-------- Data shown
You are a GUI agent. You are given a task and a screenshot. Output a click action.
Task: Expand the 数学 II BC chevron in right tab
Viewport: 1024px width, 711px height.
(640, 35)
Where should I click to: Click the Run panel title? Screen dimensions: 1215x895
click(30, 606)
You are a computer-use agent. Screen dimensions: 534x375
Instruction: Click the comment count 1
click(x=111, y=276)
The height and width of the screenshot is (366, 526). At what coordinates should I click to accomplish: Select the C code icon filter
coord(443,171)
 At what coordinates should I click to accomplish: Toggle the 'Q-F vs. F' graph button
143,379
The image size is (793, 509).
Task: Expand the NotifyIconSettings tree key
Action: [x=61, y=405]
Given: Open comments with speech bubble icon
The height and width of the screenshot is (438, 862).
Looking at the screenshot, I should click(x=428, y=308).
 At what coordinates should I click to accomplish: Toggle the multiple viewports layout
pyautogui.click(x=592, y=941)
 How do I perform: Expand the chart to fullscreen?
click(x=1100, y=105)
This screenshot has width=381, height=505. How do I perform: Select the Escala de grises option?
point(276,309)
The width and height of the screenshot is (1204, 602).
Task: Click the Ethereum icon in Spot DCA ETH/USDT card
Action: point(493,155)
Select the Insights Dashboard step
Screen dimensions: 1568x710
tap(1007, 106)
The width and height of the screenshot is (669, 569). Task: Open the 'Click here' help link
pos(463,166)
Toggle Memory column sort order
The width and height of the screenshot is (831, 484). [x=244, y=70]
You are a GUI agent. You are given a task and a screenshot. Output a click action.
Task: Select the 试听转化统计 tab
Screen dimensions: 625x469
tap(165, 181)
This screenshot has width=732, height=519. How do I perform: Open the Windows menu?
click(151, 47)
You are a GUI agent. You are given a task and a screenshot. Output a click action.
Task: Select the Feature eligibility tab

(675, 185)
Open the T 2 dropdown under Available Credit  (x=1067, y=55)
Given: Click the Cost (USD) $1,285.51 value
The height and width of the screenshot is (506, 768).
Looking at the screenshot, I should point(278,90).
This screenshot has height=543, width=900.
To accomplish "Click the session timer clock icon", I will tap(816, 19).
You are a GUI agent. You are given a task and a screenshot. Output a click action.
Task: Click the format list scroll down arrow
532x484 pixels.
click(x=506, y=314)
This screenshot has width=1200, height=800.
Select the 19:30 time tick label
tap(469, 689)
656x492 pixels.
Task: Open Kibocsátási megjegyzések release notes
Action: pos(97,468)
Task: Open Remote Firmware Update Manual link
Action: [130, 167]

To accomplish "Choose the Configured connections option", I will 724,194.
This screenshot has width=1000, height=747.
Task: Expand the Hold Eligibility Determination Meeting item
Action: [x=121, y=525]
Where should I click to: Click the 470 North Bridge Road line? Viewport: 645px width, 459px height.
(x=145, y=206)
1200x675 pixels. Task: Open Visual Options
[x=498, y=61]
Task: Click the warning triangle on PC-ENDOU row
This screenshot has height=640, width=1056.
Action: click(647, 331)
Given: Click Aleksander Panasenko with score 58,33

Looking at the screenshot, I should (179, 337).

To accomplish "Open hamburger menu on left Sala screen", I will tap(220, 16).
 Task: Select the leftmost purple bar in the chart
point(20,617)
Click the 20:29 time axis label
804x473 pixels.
----------------
## Requirement
Could you reproduce all of the entries above exactly?

## Response
You are a GUI agent. You are given a task and a screenshot. Output a click action.
Task: Expand the 数学 II BC chevron in right tab
Viewport: 1024px width, 711px height.
(640, 35)
Where should I click to: Click the Run panel title? Screen dimensions: 1215x895
click(30, 606)
You are a computer-use agent. Screen dimensions: 534x375
Instruction: Click the comment count 1
click(x=111, y=276)
The height and width of the screenshot is (366, 526). At what coordinates should I click to accomplish: Select the C code icon filter
coord(443,171)
 At what coordinates should I click to accomplish: Toggle the 'Q-F vs. F' graph button
143,379
The image size is (793, 509).
Task: Expand the NotifyIconSettings tree key
Action: [x=61, y=405]
Given: Open comments with speech bubble icon
The height and width of the screenshot is (438, 862).
Looking at the screenshot, I should click(x=428, y=308).
 At what coordinates should I click to accomplish: Toggle the multiple viewports layout
pyautogui.click(x=592, y=941)
 How do I perform: Expand the chart to fullscreen?
click(x=1100, y=105)
This screenshot has width=381, height=505. How do I perform: Select the Escala de grises option?
point(276,309)
The width and height of the screenshot is (1204, 602).
Task: Click the Ethereum icon in Spot DCA ETH/USDT card
Action: point(493,155)
Select the Insights Dashboard step
Screen dimensions: 1568x710
tap(1007, 106)
The width and height of the screenshot is (669, 569). Task: Open the 'Click here' help link
pos(463,166)
Toggle Memory column sort order
The width and height of the screenshot is (831, 484). [x=244, y=70]
You are a GUI agent. You are given a task and a screenshot. Output a click action.
Task: Select the 试听转化统计 tab
Screen dimensions: 625x469
tap(165, 181)
This screenshot has width=732, height=519. How do I perform: Open the Windows menu?
click(151, 47)
You are a GUI agent. You are given a task and a screenshot. Output a click action.
Task: Select the Feature eligibility tab

(675, 185)
Open the T 2 dropdown under Available Credit  (x=1067, y=55)
Given: Click the Cost (USD) $1,285.51 value
The height and width of the screenshot is (506, 768).
Looking at the screenshot, I should point(278,90).
This screenshot has height=543, width=900.
To accomplish "Click the session timer clock icon", I will tap(816, 19).
You are a GUI agent. You are given a task and a screenshot. Output a click action.
Task: Click the format list scroll down arrow
532x484 pixels.
click(x=506, y=314)
This screenshot has width=1200, height=800.
Select the 19:30 time tick label
tap(469, 689)
656x492 pixels.
Task: Open Kibocsátási megjegyzések release notes
Action: pos(97,468)
Task: Open Remote Firmware Update Manual link
Action: [130, 167]

To accomplish "Choose the Configured connections option", I will 724,194.
This screenshot has width=1000, height=747.
Task: Expand the Hold Eligibility Determination Meeting item
Action: [x=121, y=525]
Where should I click to: Click the 470 North Bridge Road line? Viewport: 645px width, 459px height.
(x=145, y=206)
1200x675 pixels. Task: Open Visual Options
[x=498, y=61]
Task: Click the warning triangle on PC-ENDOU row
This screenshot has height=640, width=1056.
Action: click(647, 331)
Given: Click Aleksander Panasenko with score 58,33

Looking at the screenshot, I should (179, 337).

To accomplish "Open hamburger menu on left Sala screen", I will tap(220, 16).
 Task: Select the leftmost purple bar in the chart
point(20,617)
Click the 20:29 time axis label
804x473 pixels.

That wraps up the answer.